Kwestia wspólnego standardu ładowarek m.in. do telefonów komórkowych nie jest nowym tematem. W przeszłości na rynku było 30 typów ładowarek, różniących się nie tylko parametrami technicznymi, ale przede wszystkim końcówką. Sprawa jest ważna także z punktu widzenia wygody konsumentów.
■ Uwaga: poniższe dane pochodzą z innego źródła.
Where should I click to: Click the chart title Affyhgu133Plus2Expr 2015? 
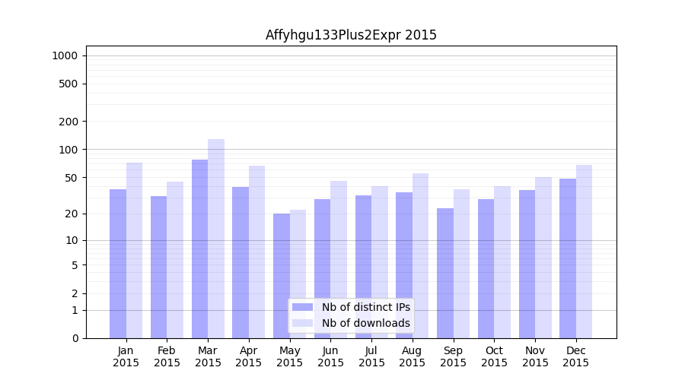pyautogui.click(x=351, y=35)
Komisja Europejska nie chciała zmuszać producentów twardymi przepisami do wprowadzenia jednego standardu, ale w 2009 roku pomogła im osiągnąć dobrowolne porozumienie w tej sprawie. W efekcie od 2011 roku główni producenci telefonów komórkowych zaczęli wyposażać swoje aparaty w wejścia mikro-USB. Z porozumienia wyłamał się jednak Apple, producent popularnych iPhone'ów. Dodatkowo umowa, która była odnawiana kilkukrotnie, nie spełnia obecnie oczekiwań mających zapewnić wygodę użytkowników.

Dlatego grupa 30 europosłów z Europejskiej Partii Ludowej (EPL), Porozumienia Socjalistów i Demokratów (S&D), liberałów i Zielonych w PE wystosowała apel do komisarz ds. rynku wewnętrznego i przemysłu Elżbiety Bieńkowskiej o działanie w tej sprawie. Chcą wprowadzenia jednolitych ładowarek nie tylko do telefonów komórkowych, ale także e-booków, tabletów, małych kamer wideo oraz do większości przenośnych urządzeń elektronicznych.
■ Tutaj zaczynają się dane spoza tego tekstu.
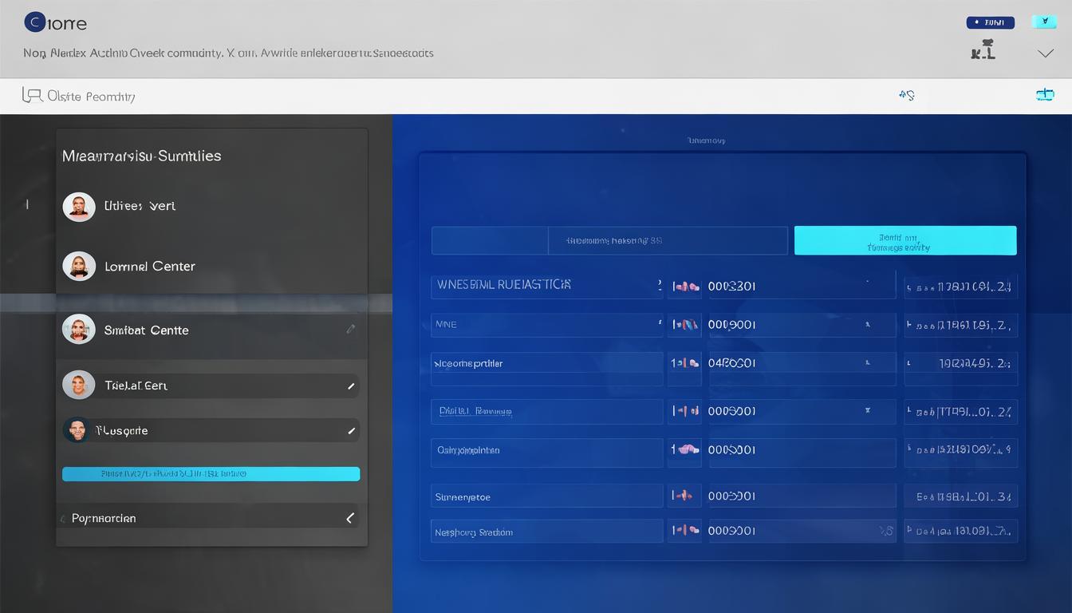
Task: Click the cyan progress bar in the left panel
Action: tap(211, 474)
Wyobraźmy sobie, jak ułatwiłoby to nam wszystkim podróże czy pracę. To także ogromna korzyść dla środowiska naturalnego poprzez zmniejszenie ilości odpadów elektronicznych. Obywatele muszą poczuć, że rozwój wspólnego rynku rodzi kolejne, praktyczne korzyści - przekonuje przewodnicząca Grupy Roboczej ds. Rynku Cyfrowego PE, europosłanka Róża Thun (EPL, PO), która zainicjowała list.

Eurodeputowani nie wierzą, że firmy same ustanowią ujednolicone standardy w tym zakresie. W liście piszą, że "ostatnie memorandum w tej sprawie jest rozczarowujące - nie wychodzi poza telefony komórkowe, nie zmniejsza ilości odpadów elektronicznych i jest pisane pod presją dużych graczy rynkowych".
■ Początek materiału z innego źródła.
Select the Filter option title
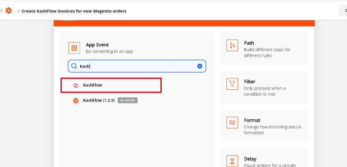The image size is (347, 167). click(x=249, y=82)
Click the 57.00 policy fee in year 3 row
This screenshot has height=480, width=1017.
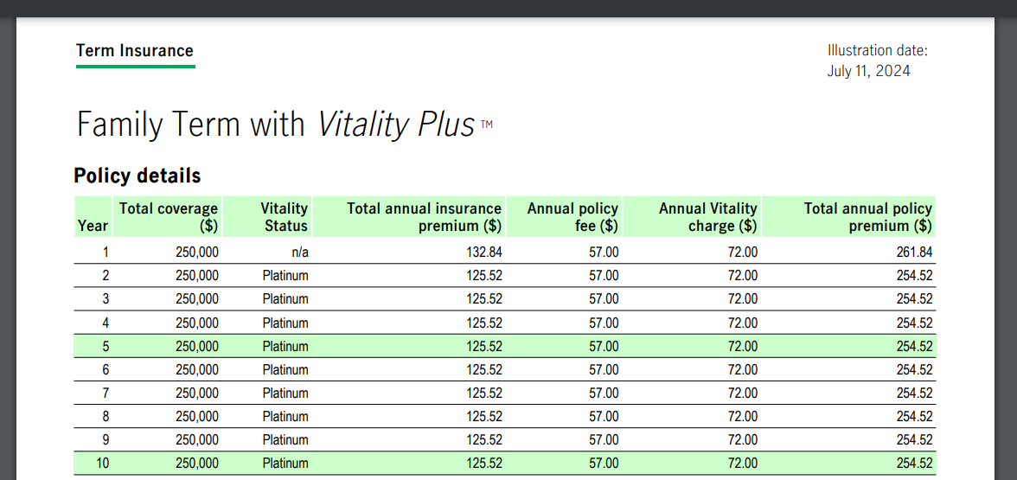[604, 299]
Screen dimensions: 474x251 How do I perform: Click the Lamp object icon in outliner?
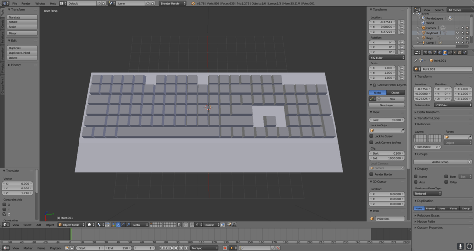[423, 43]

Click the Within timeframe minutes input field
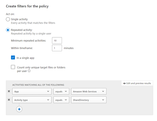(x=57, y=48)
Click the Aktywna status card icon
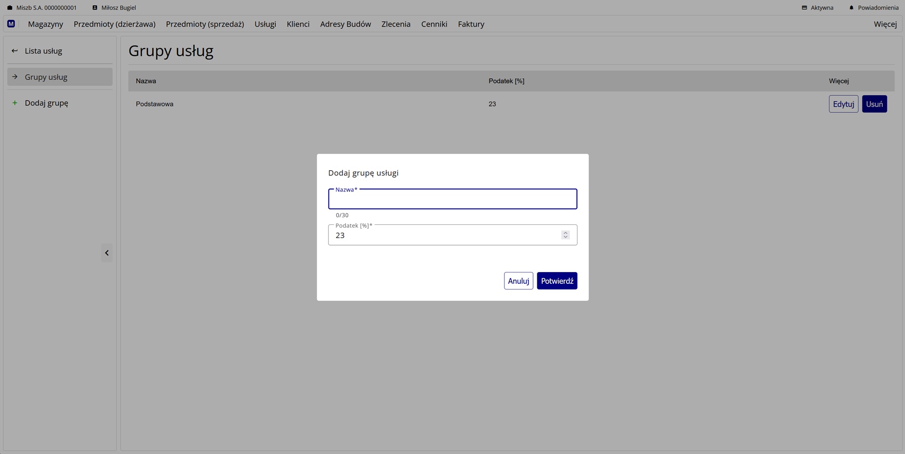 point(804,8)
Sama Bieńkowska mówiła publicznie, że jednolita wtyczka ułatwiłaby życie konsumentom. Jednak lobby branżowych gigantów nie próżnuje i stara się powstrzymać zmiany, które mogłyby dla nich oznaczać utratę części zysków. Mamy silnych przeciwników - przyznaje pragnący zachować anonimowość urzędnik KE. Nie wszyscy komisarze są przekonani, że kwestię tę należy uregulować. Rozstrzygający głos w tej sprawie mógłby należeć do szefa KE Jean-Claude'a Junckera, ale jego otoczenie na razie przygląda się sprawie.

20 marca producenci opublikowali kolejne porozumienie w tej sprawie. Komisja dokładnie sprawdziła, czy spełnia ono cele polityczne dotyczące interoperacyjności i uniformizacji funkcjonowania, ograniczenia fragmentacji i e-śmieci (...). Nadal jesteśmy w trakcie procesu refleksji. Jeśli będzie to konieczne, Komisja podejmie dalsze kroki - powiedziała PAP rzeczniczka KE Lucia Caudet.

Decydujący może być argument ekologiczny. Różne wtyczki to więcej elektrośmieci, a Bruksela stawia na walkę z odpadami. Argument ten był zresztą mocno podkreślany, gdy sprawą zajmował się poprzedni komisarz ds. przemysłu, obecny szef Parlamentu Europejskiego Antonio Tajani. Właśnie za jego kadencji udało się poprzez dobrowolne zobowiązanie producentów zmniejszyć liczbę typów ładowarek do telefonów komórkowych do dwóch. Teraz zdaniem europosłów czas na kolejny krok i wymuszenie ujednolicenia, które obejmowałoby więcej rodzajów sprzętu.